2096
Hydrothermal Treatments of Fe/N/C Based Oxygen Reduction Catalyst for High Durability in NH4F Solution

Tuesday, 2 October 2018
Universal Ballroom (Expo Center)
R. Ono, H. Shiroishi (National Institute of Technology, Tokyo College), K. Kasahara, Y. Sugano, and Y. Tanaka (Tokyo University of Science)
  1. Introduction

N-doped carbon materials (e.g., Fe/N/C and carbon alloy catalysts) with high oxygen reduction reaction (ORR) activity are promising alternatives to conventional Pt-based catalysts for polymer electrolyte fuel cells (PEFCs). However, their durability is insufficient compared with Pt based catalysts. Hence, in this study, a Fe/N/C-type oxygen reduction catalyst was hydrothermally-treated with fluoride ions to improve its durability. The electrochemical properties and the deterioration behavior of the catalysts were examined by a rotating ring disk electrode (RRDE) method and an accelerated durability test (ADT).

  1. Experimental

Ketjenblack (KB, ECP600JD), 1,10-phenanthroline (phen) methanol solution and iron acetate aqueous solution were added to zinc acetate methanol/water solution, and the obtained suspension was heated at 75°C for 24 h followed by drying and grounding with a mortar to obtain a catalyst precursor. The precursor was heat-treated in a tube furnace at 1050°C for 60 min under Ar flow and at 950°C for 15 min under ammonia gas to obtain a catalyst (denoted as Fe-phen-Zn/KB). The catalyst was dispersed in 100 mM NH4F aqueous solution in a sealed PTFE container, and heated from 20°C to 120°C at a heating rate of ca. 3.3°C min-1 and kept 120°C for 30 min to obtain a catalyst hydrothermally-treated with fluoride ions (denoted as “Fe-phen-Zn/KB(F)”). A catalyst hydrothermally-treated without fluoride ions was also prepared for the comparison (denoted as “Fe-phen-Zn/KB(HyT)”).

The catalysts-modified electrode was prepared by casting 2.0 mg mL-1 catalyst / 0.1 wt% Nafion® 2-PrOH ink to a glassy carbon (GC) disk for a Pt ring-GC disk electrode and dried under hot wind. Electrochemical measurements were carried out in 0.1 M HClO4 with the modified working electrode, a reversible hydrogen reference electrode and a GC rod counter electrode. ADTs were carried out for different periods of “ADTs time (tADT)” using a start/stop protocol, consisting of a triangular waveform (1.0 V to 1.5 V vs. RHE at 500 mVs-1), as proposed for carbon corrosion by the Fuel Cell Commercialization Conference of Japan (FCCJ).

X-ray photoelectron spectroscopy (XPS) experiments were carried out using a PHI X-tool (ULVAC-PHI, Inc.) using Al-Kα X-rays. The binding energies were calibrated based on the peak energy positions of Au7/2 (84.0 eV).

  1. Results and discussion

Fig. 1 shows the dependence of ORR current at 0.7 V vs. RHE on tADT / min of each catalyst. Whereas the initial ORR currents of the three catalysts were almost the same, the current values of the catalyst after 6 h of ADT is in the order: Fe-phen-Zn/KB(F) > Fe-phen-Zn/KB(HyT) > Fe-phen-Zn/KB, suggesting that the hydrothermal treatments with NH4F are effective for the improvement of durability for Fe/N/C catalysts.

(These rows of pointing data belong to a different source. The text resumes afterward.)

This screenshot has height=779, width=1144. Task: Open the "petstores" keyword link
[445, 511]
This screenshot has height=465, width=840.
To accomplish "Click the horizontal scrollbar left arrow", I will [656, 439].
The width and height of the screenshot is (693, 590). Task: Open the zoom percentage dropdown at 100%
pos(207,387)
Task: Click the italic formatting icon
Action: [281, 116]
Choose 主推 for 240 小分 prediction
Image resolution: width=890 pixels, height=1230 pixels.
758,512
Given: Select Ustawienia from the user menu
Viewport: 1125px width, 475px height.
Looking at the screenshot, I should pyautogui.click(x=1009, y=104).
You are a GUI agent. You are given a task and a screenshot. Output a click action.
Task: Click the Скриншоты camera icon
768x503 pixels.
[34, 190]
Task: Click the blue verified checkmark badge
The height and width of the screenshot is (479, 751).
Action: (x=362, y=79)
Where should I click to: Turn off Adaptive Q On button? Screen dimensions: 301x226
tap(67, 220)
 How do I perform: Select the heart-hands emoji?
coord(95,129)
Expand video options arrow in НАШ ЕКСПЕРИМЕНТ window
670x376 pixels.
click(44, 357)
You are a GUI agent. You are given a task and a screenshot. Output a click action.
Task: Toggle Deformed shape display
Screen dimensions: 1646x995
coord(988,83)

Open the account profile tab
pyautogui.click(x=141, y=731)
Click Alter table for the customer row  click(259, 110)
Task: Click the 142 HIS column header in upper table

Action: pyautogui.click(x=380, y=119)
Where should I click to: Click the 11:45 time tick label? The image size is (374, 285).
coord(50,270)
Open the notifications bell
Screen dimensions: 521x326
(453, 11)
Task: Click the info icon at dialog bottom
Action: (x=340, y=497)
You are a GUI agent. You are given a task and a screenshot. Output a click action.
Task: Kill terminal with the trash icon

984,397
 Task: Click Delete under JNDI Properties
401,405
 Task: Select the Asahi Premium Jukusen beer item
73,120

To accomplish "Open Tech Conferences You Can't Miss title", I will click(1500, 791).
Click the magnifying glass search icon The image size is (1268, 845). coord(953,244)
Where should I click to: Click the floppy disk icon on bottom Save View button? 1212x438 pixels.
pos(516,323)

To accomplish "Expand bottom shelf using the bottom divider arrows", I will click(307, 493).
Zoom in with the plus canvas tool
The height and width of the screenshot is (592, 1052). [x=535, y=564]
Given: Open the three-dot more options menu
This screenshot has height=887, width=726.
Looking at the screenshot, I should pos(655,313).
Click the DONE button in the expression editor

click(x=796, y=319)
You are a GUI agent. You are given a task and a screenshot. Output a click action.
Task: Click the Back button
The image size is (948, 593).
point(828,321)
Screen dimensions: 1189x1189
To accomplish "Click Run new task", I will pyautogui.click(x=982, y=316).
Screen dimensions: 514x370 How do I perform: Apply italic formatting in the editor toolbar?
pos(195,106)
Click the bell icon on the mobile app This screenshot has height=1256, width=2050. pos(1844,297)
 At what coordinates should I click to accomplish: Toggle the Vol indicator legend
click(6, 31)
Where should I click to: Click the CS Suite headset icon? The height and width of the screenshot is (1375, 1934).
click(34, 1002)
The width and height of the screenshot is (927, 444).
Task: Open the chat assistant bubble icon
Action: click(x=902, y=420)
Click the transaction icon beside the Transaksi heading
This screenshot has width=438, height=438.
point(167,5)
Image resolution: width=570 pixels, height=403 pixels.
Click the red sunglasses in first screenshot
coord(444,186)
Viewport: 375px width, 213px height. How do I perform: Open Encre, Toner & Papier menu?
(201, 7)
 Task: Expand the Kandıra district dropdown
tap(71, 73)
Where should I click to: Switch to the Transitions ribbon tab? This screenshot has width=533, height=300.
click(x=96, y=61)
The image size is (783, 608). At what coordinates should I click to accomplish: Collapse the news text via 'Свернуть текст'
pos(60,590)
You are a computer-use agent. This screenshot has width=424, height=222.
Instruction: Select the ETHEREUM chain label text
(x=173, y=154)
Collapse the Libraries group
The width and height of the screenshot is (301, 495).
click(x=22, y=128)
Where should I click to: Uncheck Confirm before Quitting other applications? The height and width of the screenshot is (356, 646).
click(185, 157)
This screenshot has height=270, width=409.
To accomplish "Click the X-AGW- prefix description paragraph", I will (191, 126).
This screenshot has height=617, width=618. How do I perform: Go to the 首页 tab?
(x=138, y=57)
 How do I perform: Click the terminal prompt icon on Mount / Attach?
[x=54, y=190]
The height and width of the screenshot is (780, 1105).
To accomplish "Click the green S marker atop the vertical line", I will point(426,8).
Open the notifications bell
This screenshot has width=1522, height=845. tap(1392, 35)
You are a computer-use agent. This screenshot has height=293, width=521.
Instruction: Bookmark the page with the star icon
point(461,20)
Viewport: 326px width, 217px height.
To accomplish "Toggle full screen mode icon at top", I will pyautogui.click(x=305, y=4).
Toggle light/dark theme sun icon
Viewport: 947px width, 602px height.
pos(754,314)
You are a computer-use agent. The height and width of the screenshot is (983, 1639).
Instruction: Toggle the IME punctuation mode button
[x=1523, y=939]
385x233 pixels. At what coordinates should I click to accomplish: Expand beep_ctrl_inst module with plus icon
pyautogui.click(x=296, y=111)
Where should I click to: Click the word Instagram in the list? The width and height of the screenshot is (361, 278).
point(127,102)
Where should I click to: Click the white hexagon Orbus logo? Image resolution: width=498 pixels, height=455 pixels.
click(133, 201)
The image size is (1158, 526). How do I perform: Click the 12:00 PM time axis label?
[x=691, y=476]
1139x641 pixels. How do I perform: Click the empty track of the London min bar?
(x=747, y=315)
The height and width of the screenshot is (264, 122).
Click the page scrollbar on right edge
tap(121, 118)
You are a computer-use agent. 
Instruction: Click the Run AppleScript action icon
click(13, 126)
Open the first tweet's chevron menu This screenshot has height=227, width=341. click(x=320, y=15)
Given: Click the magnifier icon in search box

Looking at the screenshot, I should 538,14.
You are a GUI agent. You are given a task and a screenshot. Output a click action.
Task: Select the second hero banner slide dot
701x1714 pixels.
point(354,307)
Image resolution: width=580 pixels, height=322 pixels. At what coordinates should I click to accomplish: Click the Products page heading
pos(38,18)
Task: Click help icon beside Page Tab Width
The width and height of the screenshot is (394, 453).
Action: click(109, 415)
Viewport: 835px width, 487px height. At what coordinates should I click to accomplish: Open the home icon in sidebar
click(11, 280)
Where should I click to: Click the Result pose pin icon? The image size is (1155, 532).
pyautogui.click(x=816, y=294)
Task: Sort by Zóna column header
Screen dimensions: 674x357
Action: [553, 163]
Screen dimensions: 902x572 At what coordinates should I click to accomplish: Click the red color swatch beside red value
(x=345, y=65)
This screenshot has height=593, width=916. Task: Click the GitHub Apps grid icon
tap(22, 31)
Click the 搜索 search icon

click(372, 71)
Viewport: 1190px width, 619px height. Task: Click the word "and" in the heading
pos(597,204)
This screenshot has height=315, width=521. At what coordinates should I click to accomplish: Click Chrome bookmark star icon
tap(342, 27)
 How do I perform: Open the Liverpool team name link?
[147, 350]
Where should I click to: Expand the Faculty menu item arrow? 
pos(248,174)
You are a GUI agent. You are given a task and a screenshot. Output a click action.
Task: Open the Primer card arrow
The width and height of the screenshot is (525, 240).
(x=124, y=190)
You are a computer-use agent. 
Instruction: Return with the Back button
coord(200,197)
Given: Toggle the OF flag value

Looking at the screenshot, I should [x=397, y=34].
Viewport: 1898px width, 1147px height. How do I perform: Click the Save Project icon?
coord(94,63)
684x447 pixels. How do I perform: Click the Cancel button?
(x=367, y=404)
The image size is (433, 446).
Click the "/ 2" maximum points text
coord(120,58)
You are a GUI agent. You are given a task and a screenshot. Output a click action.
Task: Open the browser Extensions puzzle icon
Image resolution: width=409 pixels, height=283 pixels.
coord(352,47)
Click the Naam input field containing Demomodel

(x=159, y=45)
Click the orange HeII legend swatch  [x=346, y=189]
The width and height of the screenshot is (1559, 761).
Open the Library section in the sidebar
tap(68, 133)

The peak energy positions of F1s XPS for Fe-phen-Zn/KB(F) before and after ADTs were ca. 684 eV (fluoride ion environment) and ca. 689 eV (C-F bonding environment), respectively, suggesting that fluoride ions , which adsorbed on and/or intercalated to the catalyst during the hydrothermal treatment with NH4F, formed bond with carbons during ADTs. Based on the N1s XPS spectra, Fe-phen-Zn/KB(F) before ADT involved pyridinic N, Fe-N, graphitic N, NO3 and NO, whereas the catalyst after ADTs only involved pyridonic N, which is probably derived from pyridinic N.